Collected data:
==============================
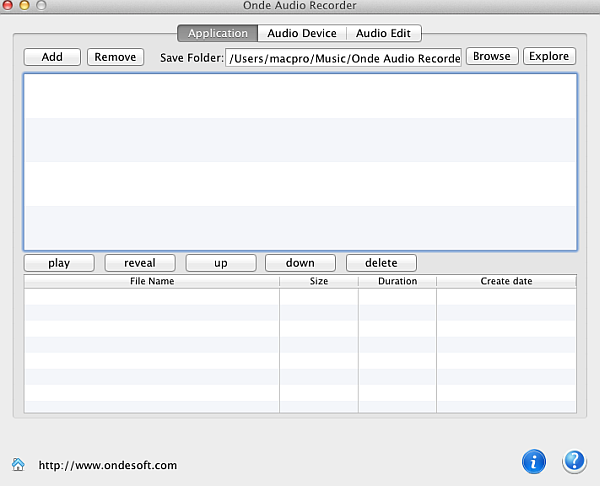Open the Audio Edit tab
Viewport: 600px width, 486px height.
click(x=383, y=34)
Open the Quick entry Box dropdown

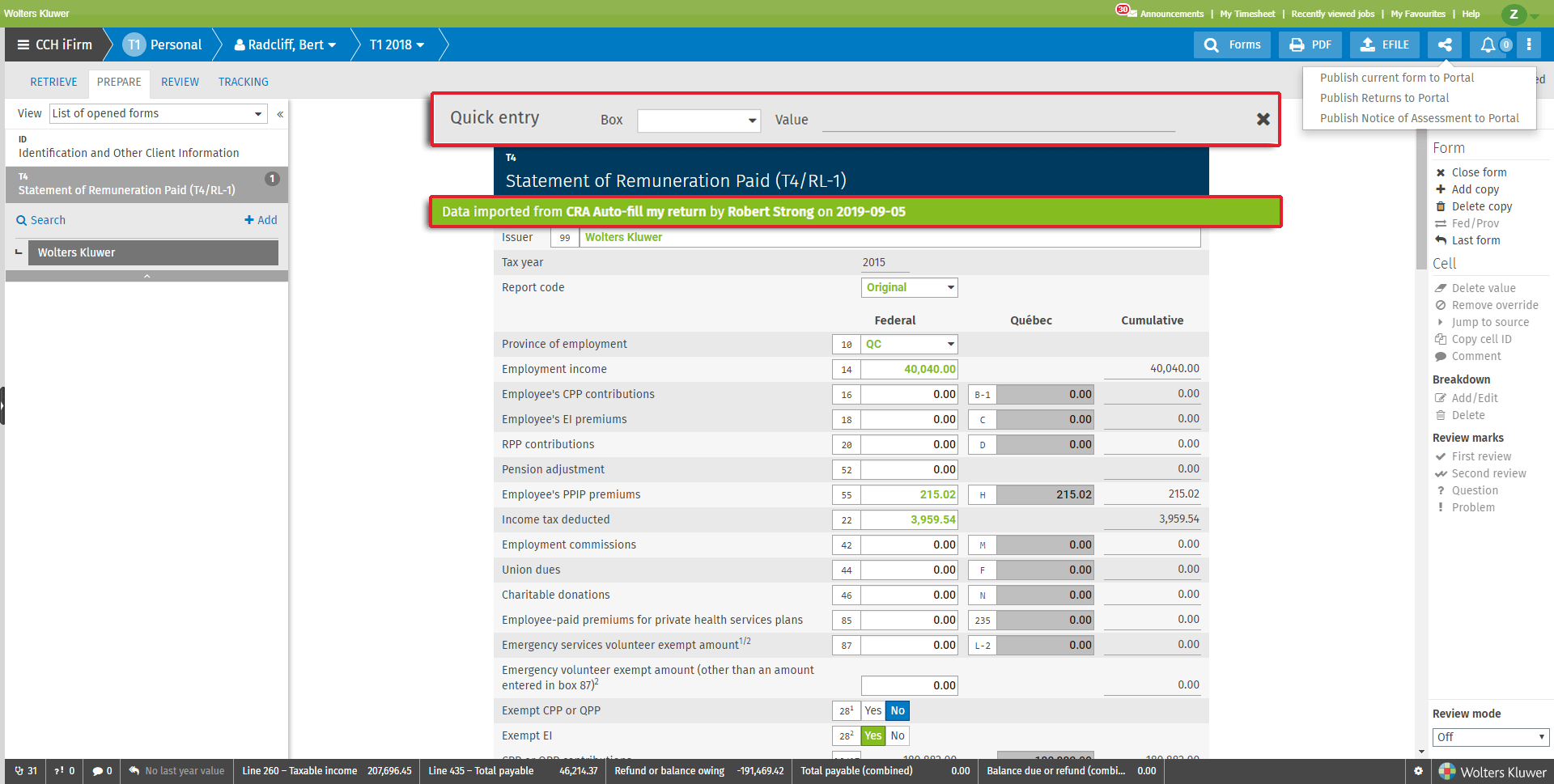(699, 121)
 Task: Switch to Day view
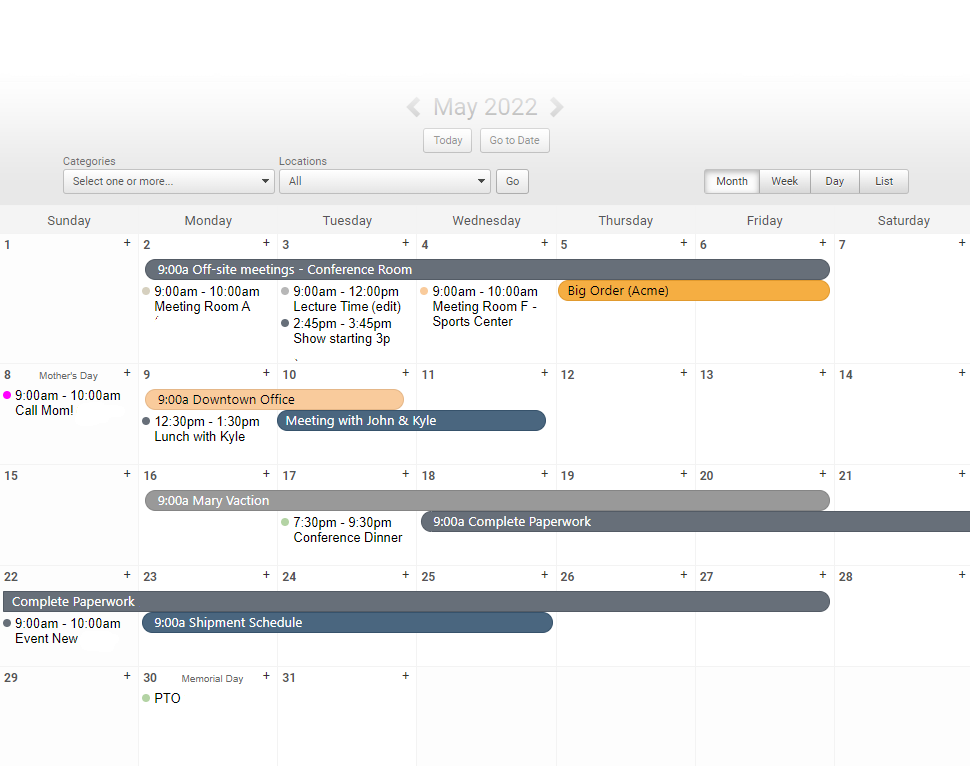834,181
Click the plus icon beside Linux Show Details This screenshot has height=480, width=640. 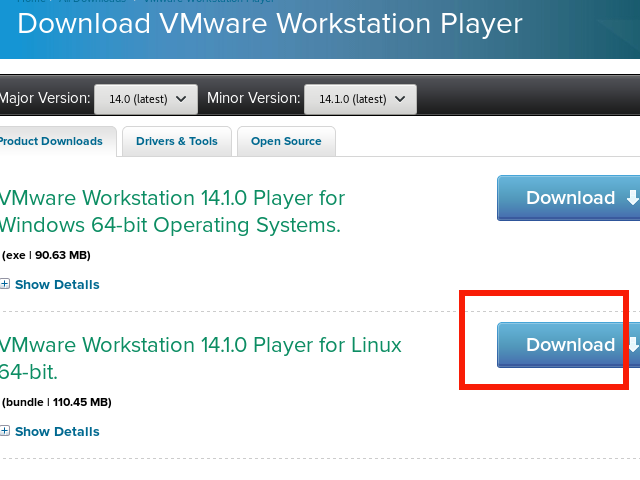[x=5, y=432]
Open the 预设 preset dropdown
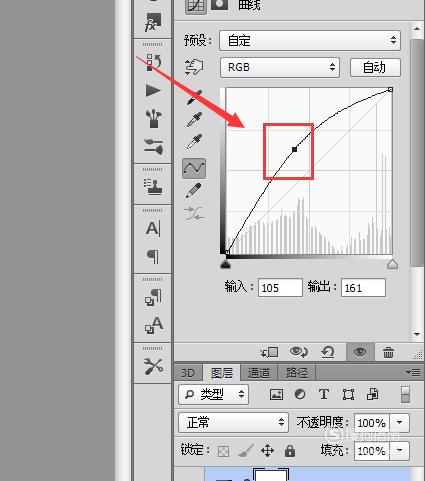This screenshot has height=481, width=425. click(x=310, y=41)
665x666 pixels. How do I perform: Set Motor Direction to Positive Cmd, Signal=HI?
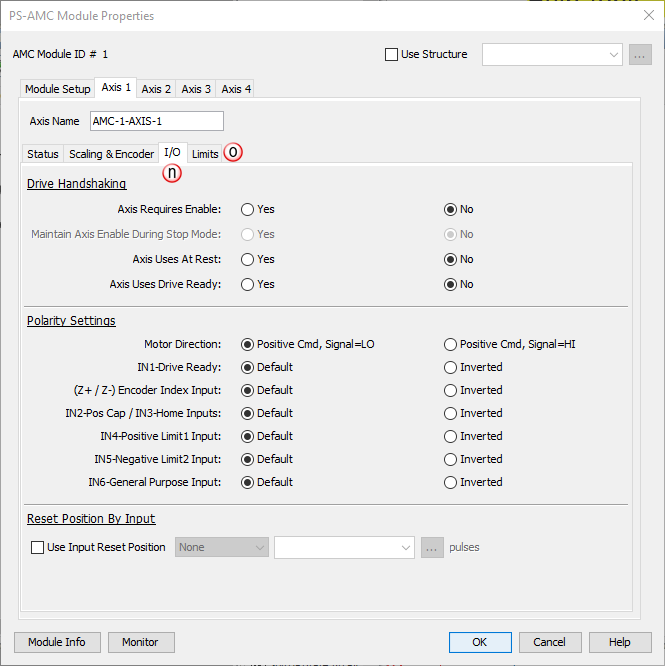click(450, 344)
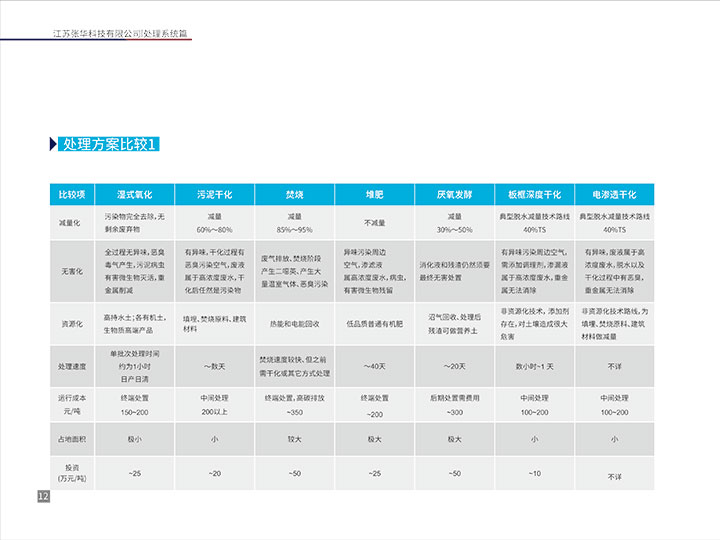
Task: Select the 占地面积 row label
Action: (x=72, y=438)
==============================
(Task description)
Give back word for word the lines from the one containing "665x666 pixels. How" through the final line of the data above. Pictures are to be left out.

(The completed task)
665x666 pixels. How do I perform: Set Motor Direction to Positive Cmd, Signal=HI?
click(450, 344)
Task: Select the 占地面积 row label
Action: (x=72, y=438)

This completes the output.